The diagnoses of POAG cases in the BBJ project and in the replication studies were determined by ophthalmologists in the collaborating hospitals. Detailed criteria are described in our previous report (10). The diagnoses of POAG were determined by expert ophthalmologists from the participating hospitals based on the criterion: glaucomatous optic neuropathy with corresponding glaucomatous visual-field defects measured using different opthalmic perimeters. Combinations of the following examinations were also used to make diagnoses: slit-lamp microscopy, examination of the optic disc and retinal nerve-fiber layer using an opthalmoscope, measurement of the vertical cup-to-disc ratio, tonometry to determine intraocular pressure and gonioscopy to assess the iridocorneal angle (an open angle is required for a diagnosis of POAG). Patients with secondary glaucoma including those caused by exfoliation syndrome, closed-angle glaucoma or congenital glaucoma were excluded from this study. For the subtype analysis of the associated loci, we divided GWAS cases into 1026 normal tension glaucoma (defined by peak IOP of < 22 mmHg) and 808 high tension glaucoma (defined by peak IOP ≥ 22 mmHg). Since peak IOP data was not available in 2146 cases, they were excluded from the subtype analysis.

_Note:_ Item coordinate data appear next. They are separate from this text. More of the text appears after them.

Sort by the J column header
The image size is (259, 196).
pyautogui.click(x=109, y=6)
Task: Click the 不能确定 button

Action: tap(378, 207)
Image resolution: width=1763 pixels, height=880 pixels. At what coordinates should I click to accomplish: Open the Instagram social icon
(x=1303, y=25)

For the multiethnic validation study, we extracted the association results for 7 SNPs from GWAS data sets of the Singaporean Chinese (1008 cases and 591 controls), the EUR descendants from two independent cohorts (a total of 5008 cases and 35 472 controls) and the African descendants comprising three geographically distinct populations (a total of 2341 cases and 2037 controls). Details from these data sets are summarized in the Supplementary Material Note.
All subjects were enrolled in the study after written informed consent and approval from the relevant national and regional institutional review boards were obtained from the collaborating hospitals in accordance with the Declaration of Helsinki.

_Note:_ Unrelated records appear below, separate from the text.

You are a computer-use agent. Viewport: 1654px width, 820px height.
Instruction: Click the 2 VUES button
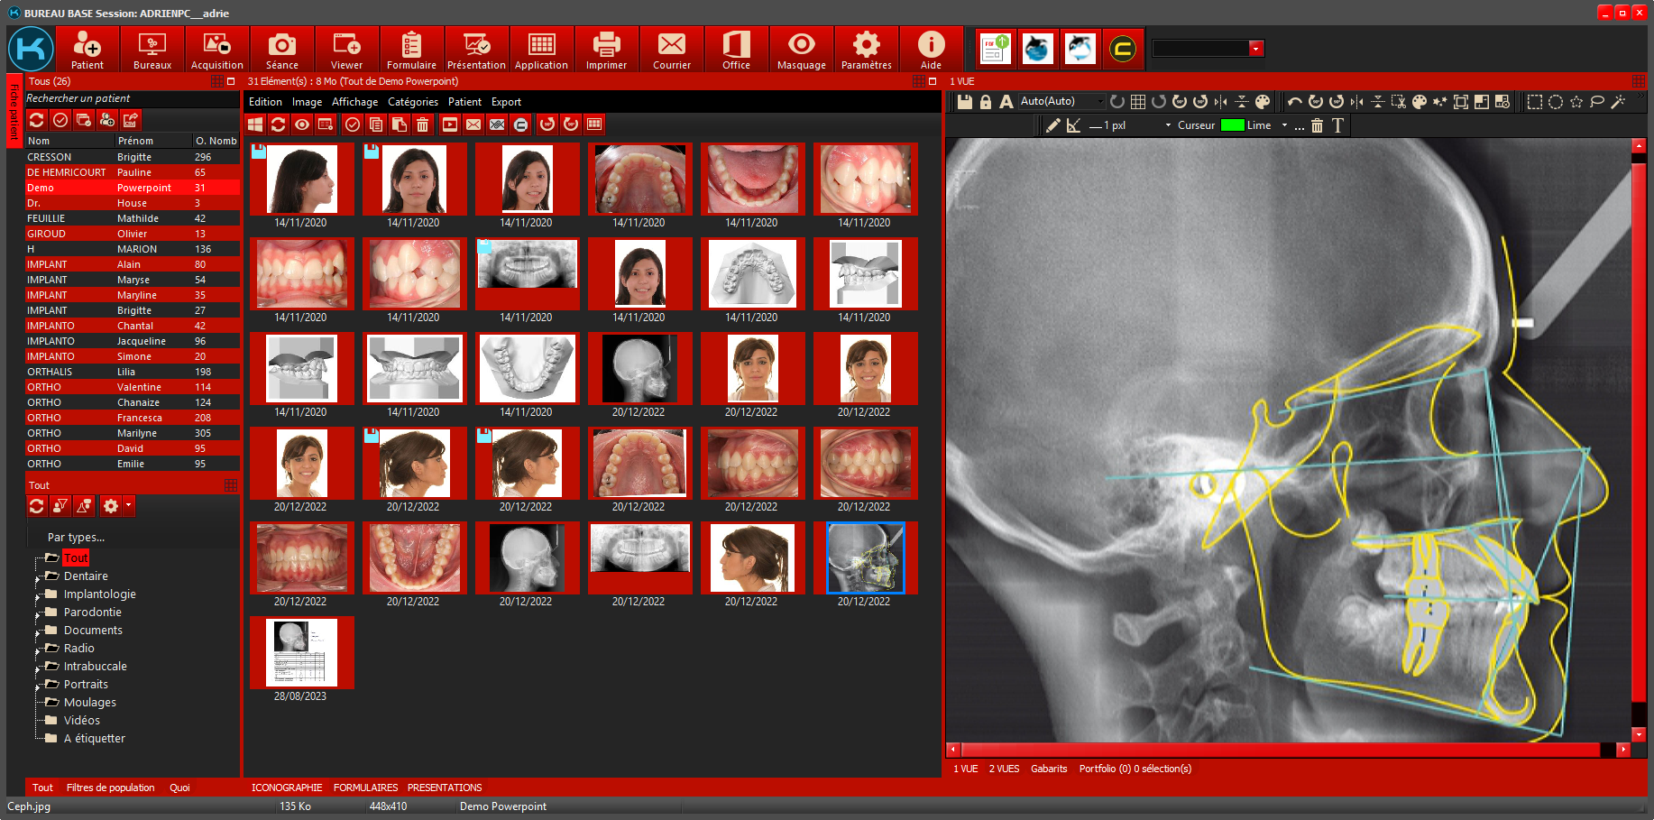coord(1004,769)
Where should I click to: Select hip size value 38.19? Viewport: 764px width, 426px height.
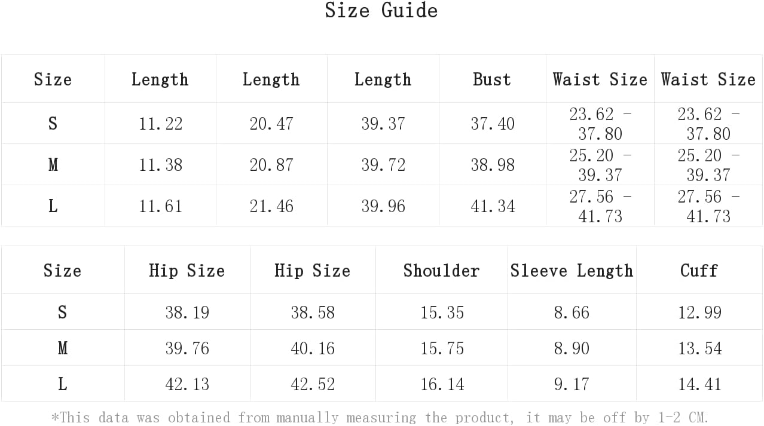[187, 312]
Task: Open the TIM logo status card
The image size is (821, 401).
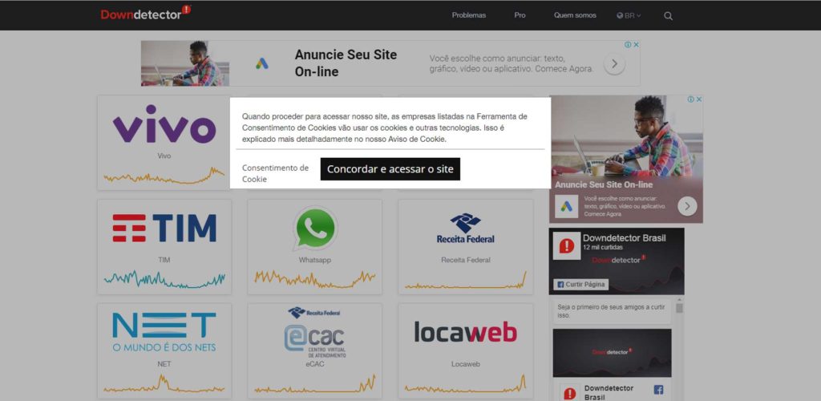Action: point(164,246)
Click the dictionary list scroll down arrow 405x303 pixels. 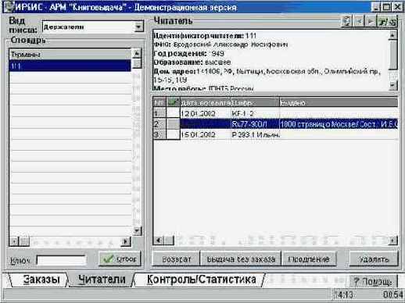[x=137, y=230]
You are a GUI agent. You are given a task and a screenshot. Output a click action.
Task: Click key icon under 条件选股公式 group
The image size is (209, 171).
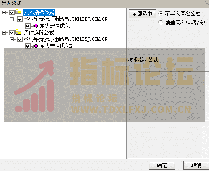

Genotyping and quality control
For the GWAS, cases and controls were genotyped using HumanOmniExpressExome BeadChip arrays or a combination of HumanOmniExpress and HumanExome BeadChip arrays (Illumina, Inc., San Diego, CA). To apply stringent quality control (QC), we excluded subjects with a genotype call rate of < 98%, those with close kinship based on PI_HAT values (threshold = 0.1), and outliers from the EAS population estimated by principal component analysis (PCA) using EIGENSTRAT software (ver. 6.0.1). For stringent QC of SNPs, we applied the following filters for autosomal variants: variant call rate ≥ 0.99; P-value for Hardy–Weinberg equilibrium (HWE) in controls ≥ 1.0 × 10−6 and minor allele frequency (MAF) ≥ 0.5%. We applied QCs for X chromosome variants as follows: variant call rate ≥ 0.99 in both males and females, P-value for HWE ≥ 1.0 × 10−6 in females and MAF > 0.5%.

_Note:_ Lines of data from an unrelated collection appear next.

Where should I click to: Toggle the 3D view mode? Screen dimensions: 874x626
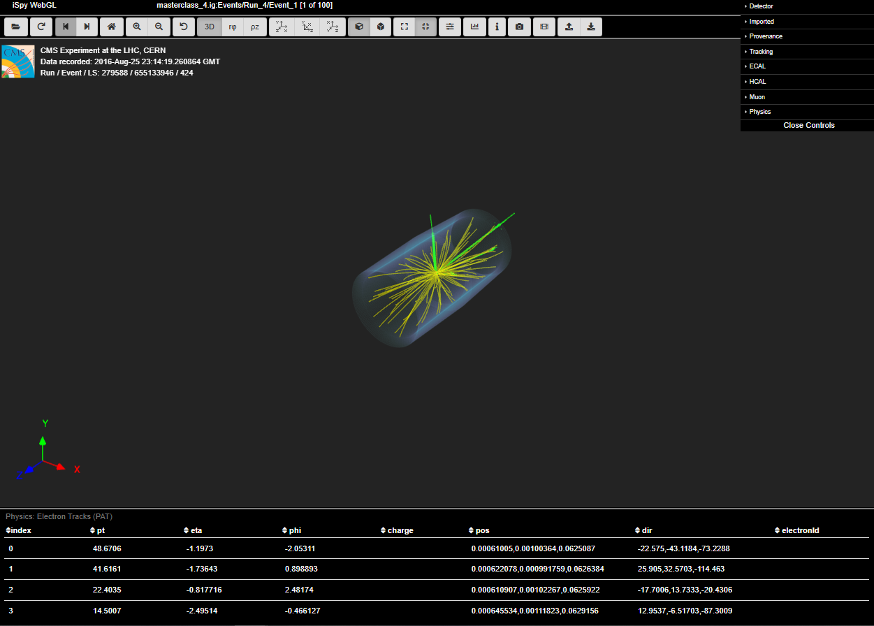coord(209,27)
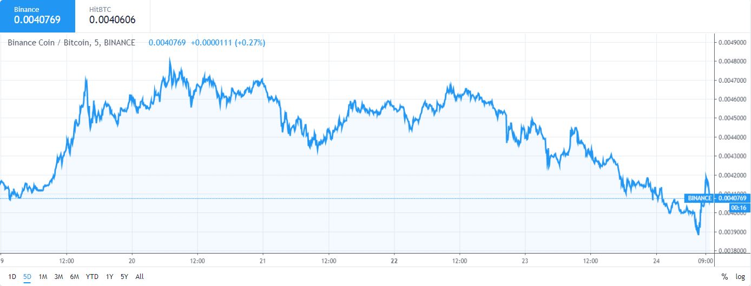
Task: Click the 09:00 time axis label
Action: coord(706,260)
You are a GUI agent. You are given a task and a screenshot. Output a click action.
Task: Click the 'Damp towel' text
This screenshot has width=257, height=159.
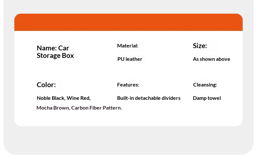click(207, 98)
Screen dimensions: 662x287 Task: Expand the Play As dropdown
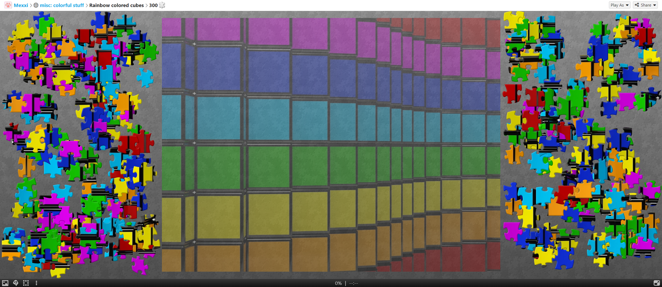click(619, 5)
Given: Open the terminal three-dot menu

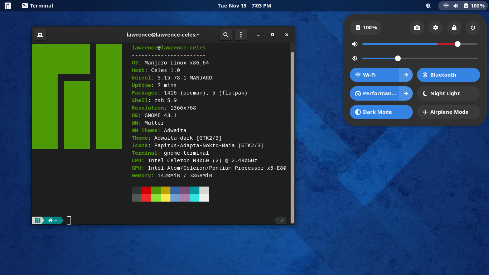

For the replication study in the Japanese population, selected SNPs were genotyped in cases from Japanese replication sets using the multiplex polymerase chain reaction (PCR)-based Invader assay (Third Wave Technologies, Madison, WI) (51). The genotypes were called by visual inspection. For QC of the Invader assay, we excluded individuals with a call rate < 95% from further analysis. All SNPs had a call rate ≥ 99%. Details of the genotyping methods and QC are described in a previous report (10). The replication set controls were genotyped using HumanOmniExpressExome BeadChip arrays or a combination of HumanOmniExpress and HumanExome BeadChip arrays (Illumina, Inc.). The same QC filters used for the GWAS were applied for Japanese replication set controls. Genotyping and QC filters used in the multiethnic replication were described in the Supplementary Material Note.
Imputation
EAS samples from the 1000 Genomes Project (phase 1 version 3) were used for imputation reference. As part of QC for the reference panel, we excluded 11 closely related samples based on IBS and used the remaining 275 samples for reference. We also excluded variants with MAFs of < 1.0% or P-values for HWE of ≤ 1.0 × 10−6. In the GWAS, we phased haplotypes using MACH software. Imputation was carried out by minimac (ver. 0.1.1). For the imputation of X chromosome variants, we phased the haplotypes and performed imputation separately in males and females.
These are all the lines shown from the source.